TAREFA —
Reproduza sem alterações o trecho do texto sobre concentração de riqueza que vai de "Enviado por Pedro" até "as nações estourar.", com essas palavras incluídas.

TEXTO —
================================

Enviado por Pedro Penido dos Anjos

Do Cidadania & Cultura

Rentista: Inimigo da Democracia?

Fernando Nogueira Costa

Thomas Piketty afirma que não há nenhuma garantia de que a distribuição do capital herdado não acabará por se tornar tão desigual no século XXI como era no século XIX. Como observado em post anterior, não há força inelutável que impeça o caminho de um retorno à extrema concentração de riqueza, tão extrema como na Belle Époque, especialmente se o crescimento desacelerar e o retorno sobre o aumento de capital se acelerar, o que poderá acontecer, por exemplo, caso a “guerra (concorrência) fiscal” entre as nações estourar.

Se isso vier a acontecer, Piketty acredita que essa extrema concentração de riqueza levaria à reviravolta política significativa. As nossas sociedades democráticas apoiam sua coesão em uma visão de mundo baseada nameritocracia, ou pelo menos em uma esperança meritocrata. Imagina-se que deve haver predomínio. em qualquer sociedade, organização, grupo, ocupação, etc., daqueles que têm mais méritos, ou seja, dos mais trabalhadores, mais dedicados e mais bem dotados intelectualmente. O “discurso da competência” se dobra à suposição de existência de uma classe ou um grupo de líderes desse tipo, cuja hierarquia de recompensa e/ou promoção, por exemplo, em um emprego, estaria fundamentada apenas no mérito pessoal.

================================

DADOS REGISTRADOS —
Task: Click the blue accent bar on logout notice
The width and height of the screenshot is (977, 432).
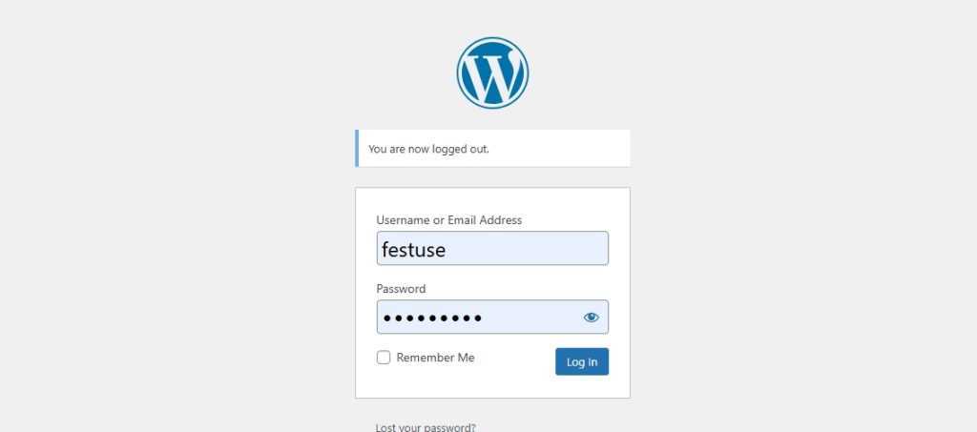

================================

RESPOSTA —
Enviado por Pedro Penido dos Anjos

Do Cidadania & Cultura

Rentista: Inimigo da Democracia?

Fernando Nogueira Costa

Thomas Piketty afirma que não há nenhuma garantia de que a distribuição do capital herdado não acabará por se tornar tão desigual no século XXI como era no século XIX. Como observado em post anterior, não há força inelutável que impeça o caminho de um retorno à extrema concentração de riqueza, tão extrema como na Belle Époque, especialmente se o crescimento desacelerar e o retorno sobre o aumento de capital se acelerar, o que poderá acontecer, por exemplo, caso a “guerra (concorrência) fiscal” entre as nações estourar.